3 Little Village men get long-awaited payday after former car wash owner cheated them out of wages

Sabino Cervantes, Miguel Angel Fernandez and Cesar Martinez were paid a combined total of $324,846 in back wages and damages.

SHARE 3 Little Village men get long-awaited payday after former car wash owner cheated them out of wages
Miguel Angel Fernandez holds a check for backpay and penalties from Little Village Car Wash.

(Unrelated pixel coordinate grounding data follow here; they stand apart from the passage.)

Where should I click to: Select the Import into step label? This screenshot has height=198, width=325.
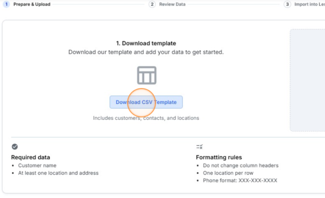tap(309, 5)
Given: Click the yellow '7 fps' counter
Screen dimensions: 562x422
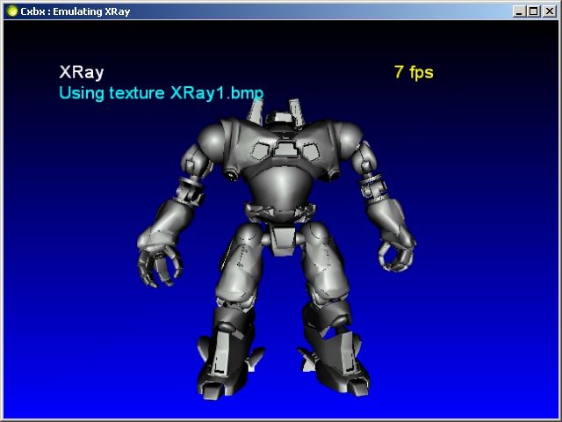Looking at the screenshot, I should pyautogui.click(x=414, y=72).
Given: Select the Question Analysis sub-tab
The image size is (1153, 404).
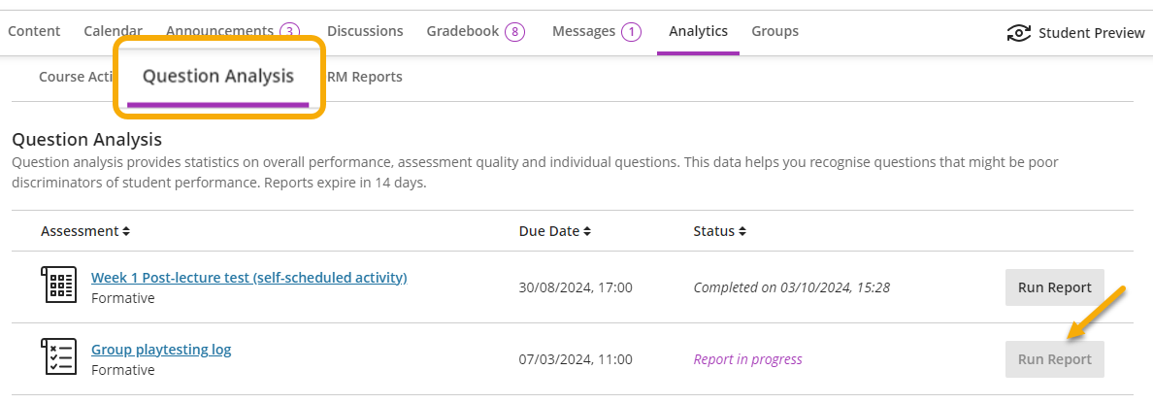Looking at the screenshot, I should (x=218, y=77).
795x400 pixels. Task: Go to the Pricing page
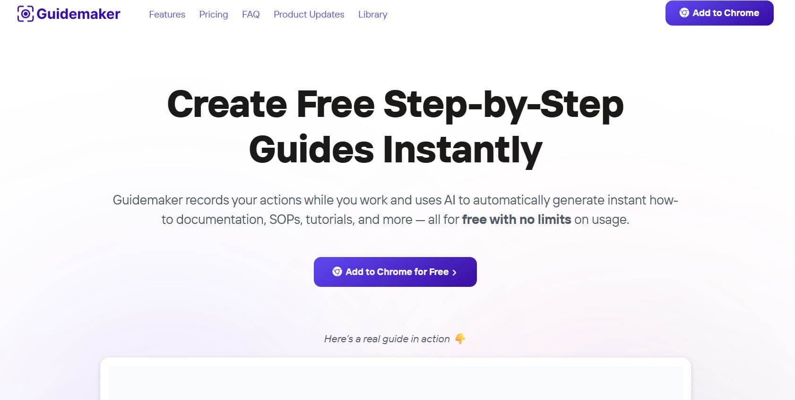click(213, 15)
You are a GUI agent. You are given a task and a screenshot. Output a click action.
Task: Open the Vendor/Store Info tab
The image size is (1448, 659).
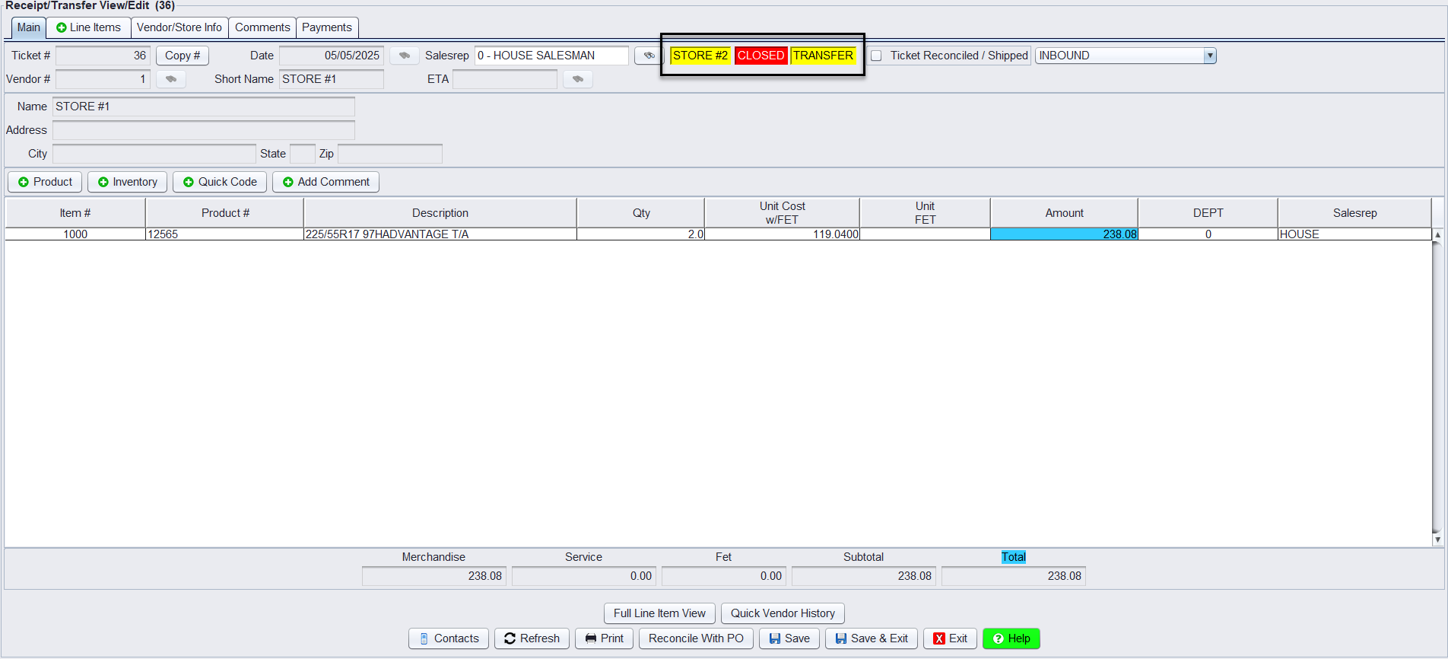(179, 27)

Miguel Angel Fernandez shows a check for back wages and penalties he received from former employer Little Village Car Wash.

Pat Nabong/Sun-Times

Tuesday was a payday years in the making for three Little Village men who spent nearly a decade fighting their former employer for lost wages.

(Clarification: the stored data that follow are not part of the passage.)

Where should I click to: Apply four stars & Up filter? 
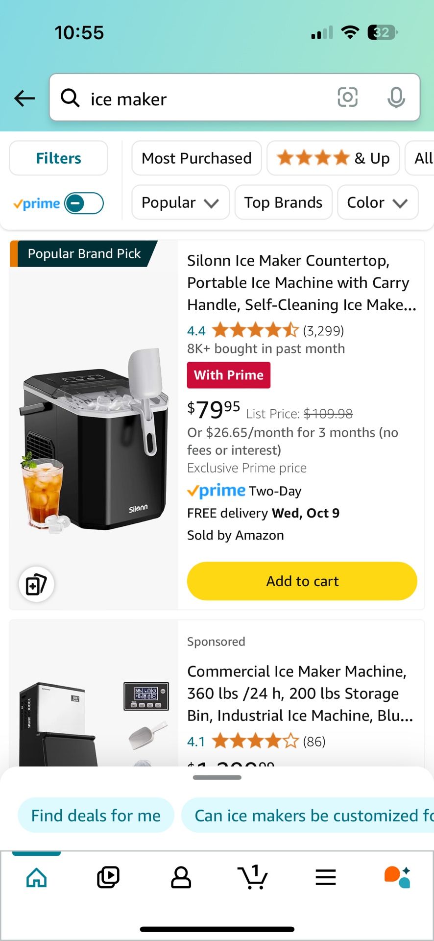coord(333,158)
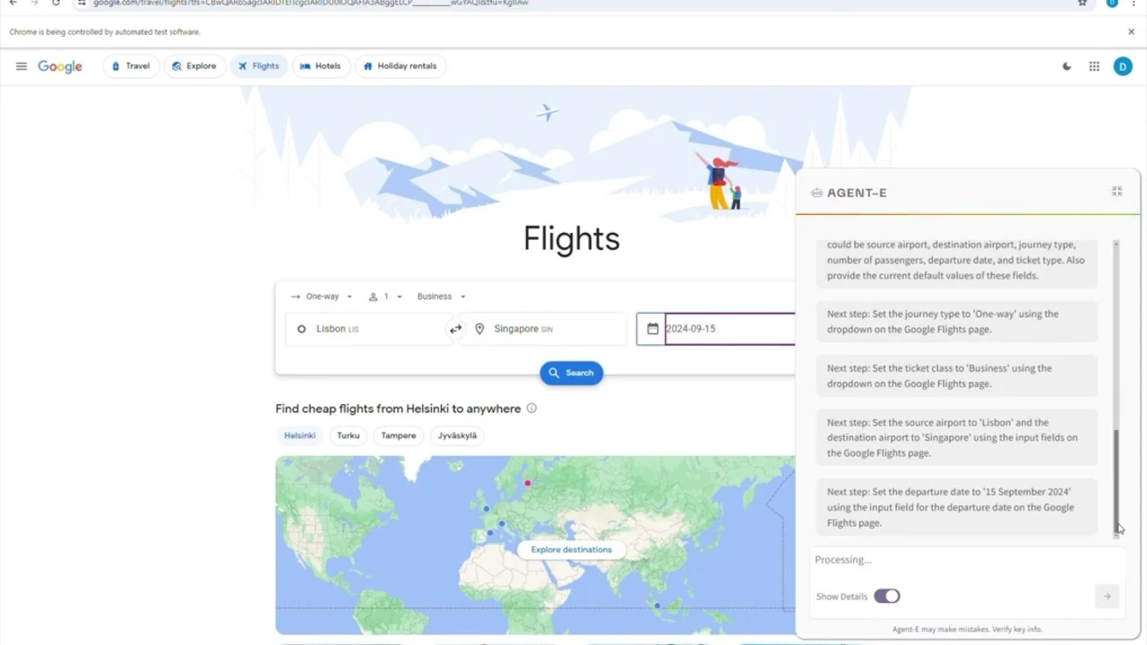The image size is (1147, 645).
Task: Switch to the Hotels tab
Action: [320, 66]
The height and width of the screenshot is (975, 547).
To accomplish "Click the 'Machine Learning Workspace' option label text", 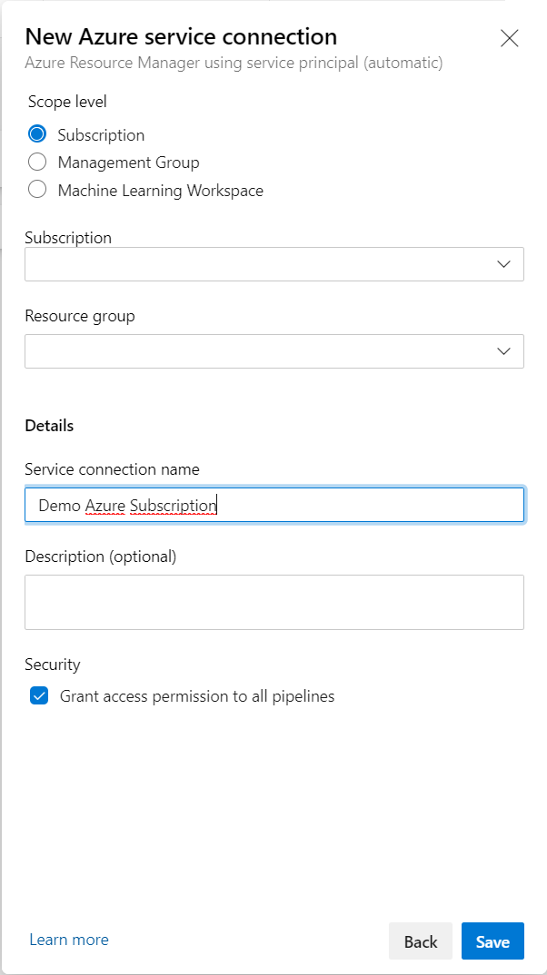I will pos(161,191).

Sabino Cervantes, Miguel Angel Fernandez and Cesar Martinez were finally paid a combined total of $324,846 in back wages and damages from Octavio Rodriguez, the owner of the Little Village Carwash, where the men worked as attendants until the business closed in 2015.

The trio were smiling under their masks and had nothing but pure joy in their eyes as they received their individual checks at Arise Chicago’s office in the West Loop.

La Voz Sidebar

Lea este artículo en español en La Voz Chicago, la sección bilingüe del Sun-Times.
la-voz-cover-photo-2.png

“Sometimes we’ve doubted that we were going to win,” Martinez, 37, said through a Spanish interpreter. “It took a long time but finally, we held on and kept fighting.”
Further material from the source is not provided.